Message Edited by jc836 on 03-19-2010 07:25 PM

@jc836 wrote:
You should have done an initial charge before using the player.  Whether you use the USB port or a wall adaptor (what I use) is up to you.  Charge for at least a few hours to begin with.  Today batteries should not be allowed to drain completely before rechaging (mainly Lithium ones).  Do a test run to see how long your player lasts before the charge indicator is near the empty mark-then you will know.
Message Edited by jc836 on 03-19-2010 07:25 PM

Thank you. Yes, I did do a full charge before I used it the first time and it was at 100%. I only used it an hour, so was asking if I should “top it off” or wait 'til it is down…say 50%.

Lithium-ion (or Lithium-polymer) batteries such as used in the Clip+ should be charged every time time you use the device.  Li-Ion/Li-Po will not be harmed by such frequent top-off charge cycles, and in fact, these batteries last longer when the charge is kept above about 70%.  (On the other hand, they are harmed by deep-cycling)

The typical 300-500 charge cycles figure assumes full discharge / full charge; a full discharge/charge cycle is equivalent to multiple partial discharge/charge cycles.  So you don’t have to worry about using up your 300 cycles too quickly by frequent top-off charging (partial charging).

You might try 

http://www.batteryuniversity.com/

The batteries are very well-mannered and forgiving.  You can charge them whenever you want–there is no need to charge them every time or any time, apart from not letting them run down completely.  Super!
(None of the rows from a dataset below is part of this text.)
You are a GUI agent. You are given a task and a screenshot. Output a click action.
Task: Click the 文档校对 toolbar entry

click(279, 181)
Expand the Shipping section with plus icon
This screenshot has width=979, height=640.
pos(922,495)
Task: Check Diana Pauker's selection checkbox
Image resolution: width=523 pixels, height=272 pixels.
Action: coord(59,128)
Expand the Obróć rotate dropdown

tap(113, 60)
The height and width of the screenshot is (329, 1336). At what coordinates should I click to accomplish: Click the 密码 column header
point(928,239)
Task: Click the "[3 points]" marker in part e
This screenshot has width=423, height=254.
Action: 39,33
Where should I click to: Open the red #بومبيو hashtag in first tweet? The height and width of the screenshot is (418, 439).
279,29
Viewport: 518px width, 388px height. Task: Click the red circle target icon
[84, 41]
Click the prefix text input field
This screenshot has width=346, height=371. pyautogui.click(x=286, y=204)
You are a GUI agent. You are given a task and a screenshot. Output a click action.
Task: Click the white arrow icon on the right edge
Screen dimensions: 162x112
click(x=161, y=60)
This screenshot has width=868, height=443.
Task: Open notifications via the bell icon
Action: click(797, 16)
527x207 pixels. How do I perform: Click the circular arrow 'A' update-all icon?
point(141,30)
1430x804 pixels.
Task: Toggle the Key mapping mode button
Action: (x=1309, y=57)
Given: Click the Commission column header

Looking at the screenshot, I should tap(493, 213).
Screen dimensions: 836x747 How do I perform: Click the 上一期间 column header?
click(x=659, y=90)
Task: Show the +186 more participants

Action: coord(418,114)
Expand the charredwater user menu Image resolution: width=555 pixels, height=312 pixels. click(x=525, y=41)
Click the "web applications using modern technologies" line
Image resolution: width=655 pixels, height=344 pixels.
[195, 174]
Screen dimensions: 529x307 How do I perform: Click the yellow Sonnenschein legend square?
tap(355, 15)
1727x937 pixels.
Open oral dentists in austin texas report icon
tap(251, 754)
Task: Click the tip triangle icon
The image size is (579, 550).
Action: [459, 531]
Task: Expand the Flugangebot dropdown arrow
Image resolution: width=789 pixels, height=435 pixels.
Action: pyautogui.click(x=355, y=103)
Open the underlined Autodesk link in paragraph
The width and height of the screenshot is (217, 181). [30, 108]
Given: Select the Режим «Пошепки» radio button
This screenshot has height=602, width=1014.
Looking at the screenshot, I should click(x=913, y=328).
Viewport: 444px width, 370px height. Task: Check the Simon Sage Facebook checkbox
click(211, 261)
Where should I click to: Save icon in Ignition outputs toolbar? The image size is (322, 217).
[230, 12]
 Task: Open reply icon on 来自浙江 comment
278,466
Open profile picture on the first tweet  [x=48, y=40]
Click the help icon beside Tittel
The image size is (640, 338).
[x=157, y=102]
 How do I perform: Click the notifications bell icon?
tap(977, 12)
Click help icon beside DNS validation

At the Battery University site they mention that if a lithium ion or lithium polymer battery is to be left unused for a long period of time, it should be kept at a 50% charge level and not a full charge, to minimize the permanent decay of the battery. This is especially important at high temperatures. At least once a month the battery should be brought down to a low level, to keep the battery indicator properly calibrated. I do wonder though about the effect of partially charging the battery, when some charge is added, but the battery isn’t brought to full. Everyone talks about going from a 50% or 70 or 80% charge to full, but how about lets say going from a 30% to a 60% or 70% charge, or going from a 50% to an 80% charge? Often people might not have enough time to charge the battery until it is full.

Thank you all. At least I do not have to worry too much about it. As I said I only used about an hour of the full charge, so may leave it alone. I only have 1 folder on it now of music, so it will charrge when I add more music anyway.

High temperatures are bad all around for Li-Po batteries, especially during charging but also in general.  Anything above 95F/35C, but especially above about 120F/50C where things get really ugly. (Try to not leave it in a hot car all day in summer.)

If you store a Li-Po battery at standard room temperature or about 25C/77C, and it is self-discharging at about 5% per month, then after a few months the charge level declines plus the moderate temperature is easier on it anyway.  Once again, no need to be too concerned about it in that case - you don’t have to go to the trouble of trying to store it at 50% charge or etc.

If you are storing/using it at elevated temperatures, various degradations occur that will shorten its life in various ways.